When you called me on my counter transference last night and also said that I was throwing stuff out that made no sense and that maybe it was all a smoke screen and distraction because I didn’t want you to leave therapy I became very uncomfortable. 

I gave you the bum rush out of my office when you were not even running over time. 

You felt guilty about making the next client in my Relationship Factory wait but when you opened the door…no one was there. 

No one was waiting. 

You realized then that I was full of shit. That I was rushing you out because I was uncomfortable with the conversation—with you taking the reins. 

I pay lip service to egalitarianism in therapy but I love my throne. 

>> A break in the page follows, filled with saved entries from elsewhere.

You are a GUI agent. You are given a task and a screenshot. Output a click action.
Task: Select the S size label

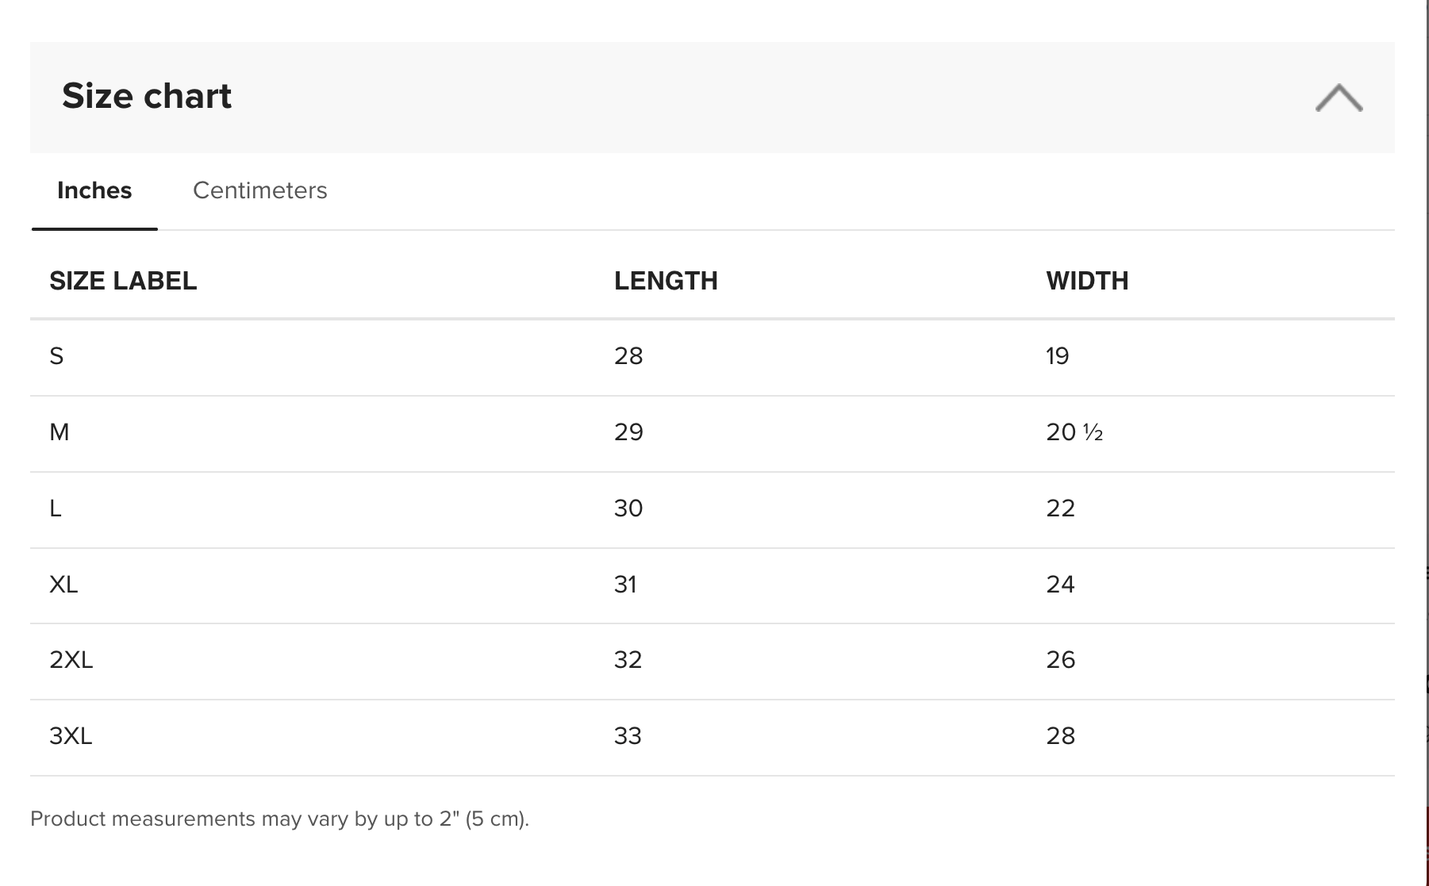tap(56, 356)
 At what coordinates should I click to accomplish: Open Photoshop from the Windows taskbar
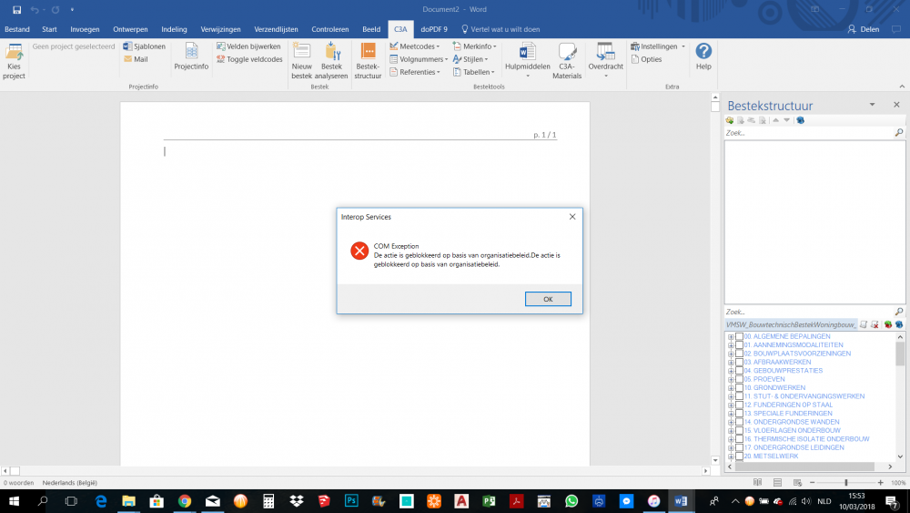[351, 501]
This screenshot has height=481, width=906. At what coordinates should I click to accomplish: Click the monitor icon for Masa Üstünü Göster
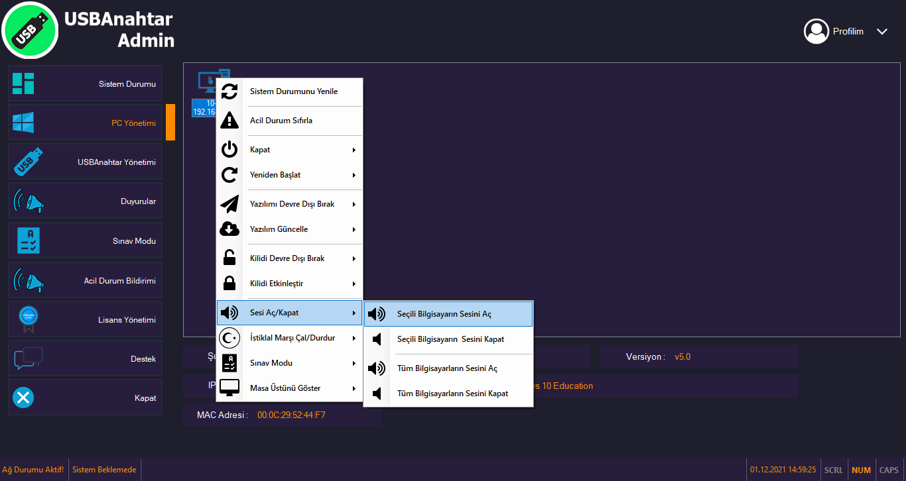(229, 388)
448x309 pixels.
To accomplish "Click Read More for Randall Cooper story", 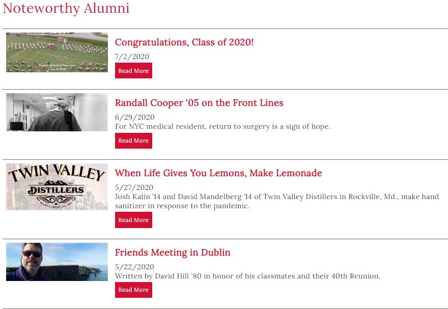I will click(x=133, y=141).
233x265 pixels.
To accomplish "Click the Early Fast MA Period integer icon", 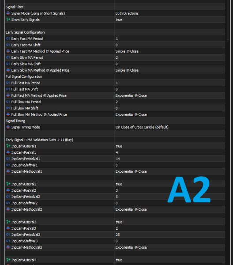I will coord(8,38).
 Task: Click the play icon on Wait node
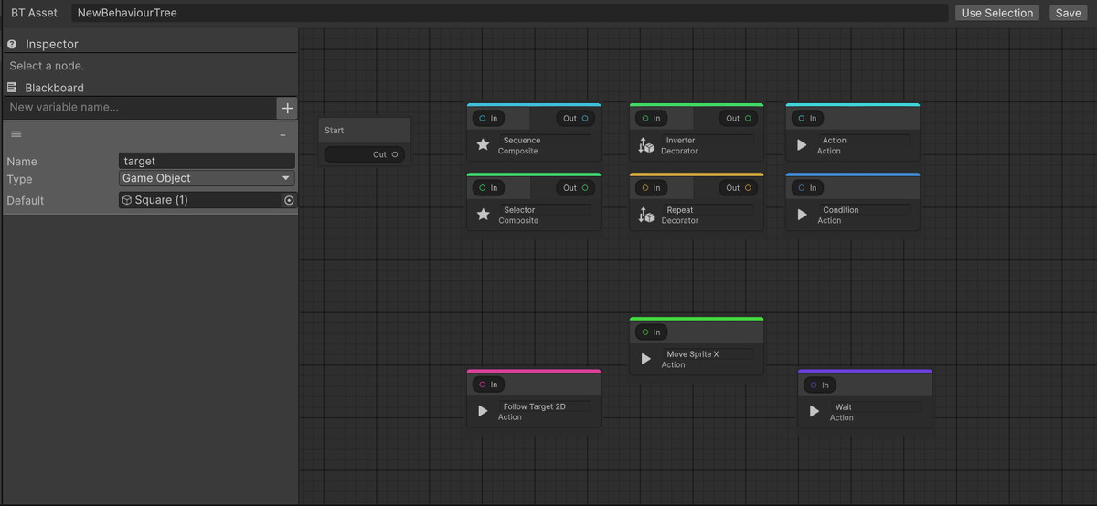[x=815, y=412]
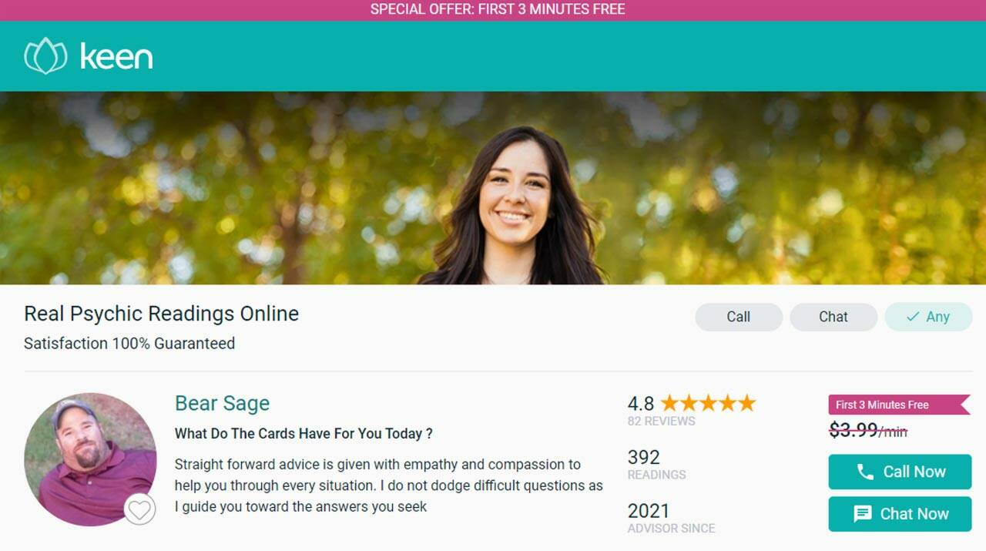Click the Chat Now button
Screen dimensions: 986x551
900,514
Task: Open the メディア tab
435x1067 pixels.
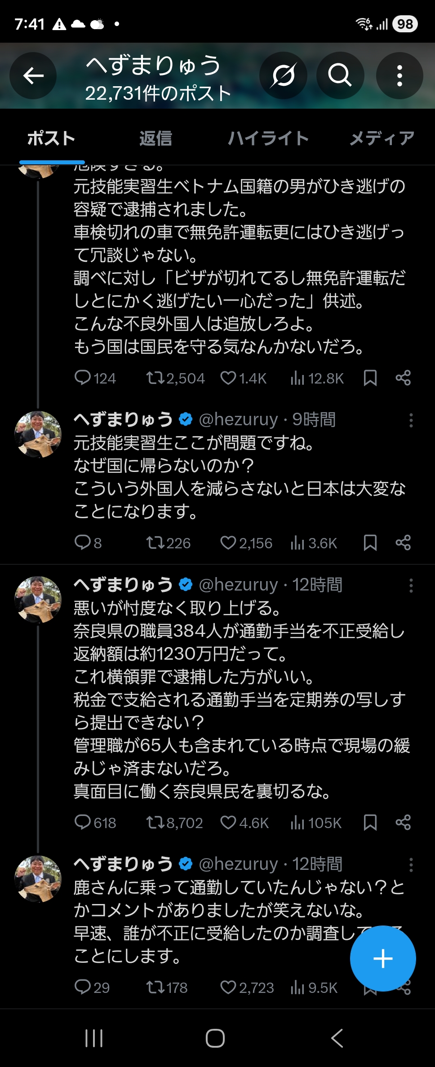Action: click(x=382, y=138)
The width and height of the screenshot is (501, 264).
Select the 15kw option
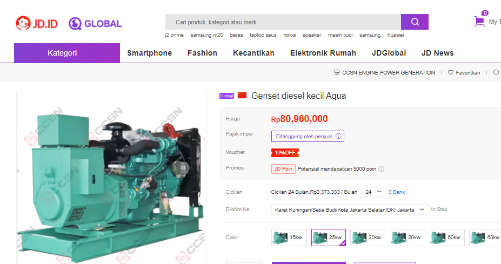(289, 238)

And any therapist who says otherwise is as full of shit as I am and have been. 

S

Nice, T. 

T

Oh you have no idea the control issues I have. 

S

I think I do. I remember moving to once a week without consulting you. You were….very pissed off. 

T

I’m a control freak beyond anything you can imagine. 

S

I know you are. And you, T, had better get that shit in check. 

T

Gulp. 

MLG

We rise up from the mini couch in more ways than one.

S

I think so, Monkey. 

MLG

We rise up in strength. In what we really think of all this therapy. 

S

It’s helped. But it’s also…well….a real mixed bag. Even the “good” therapy is a mixed bag. 

A

When it’s good it’s good but when it’s not good…

S

It’s therapy. And I have no tolerance for it. I don’t want to spend one more minute working on a therapeutic relationship. 

T

Well congratulations because we don’t really have one. 

S

I called you before Christmas to ask your advice? And you helped me. 

T

I want you to want me in your dreams and between your sheets. I want you to look up into the clouds and see…me. 

I want you to fall into therapy-love with me for years…and years. 

S

Oh fuck you, T. And the whole lot of you freaks. 

A

Teresa’s been put into the “good therapist” box but any box with the word “therapist” in it will always, always be a box…tainted.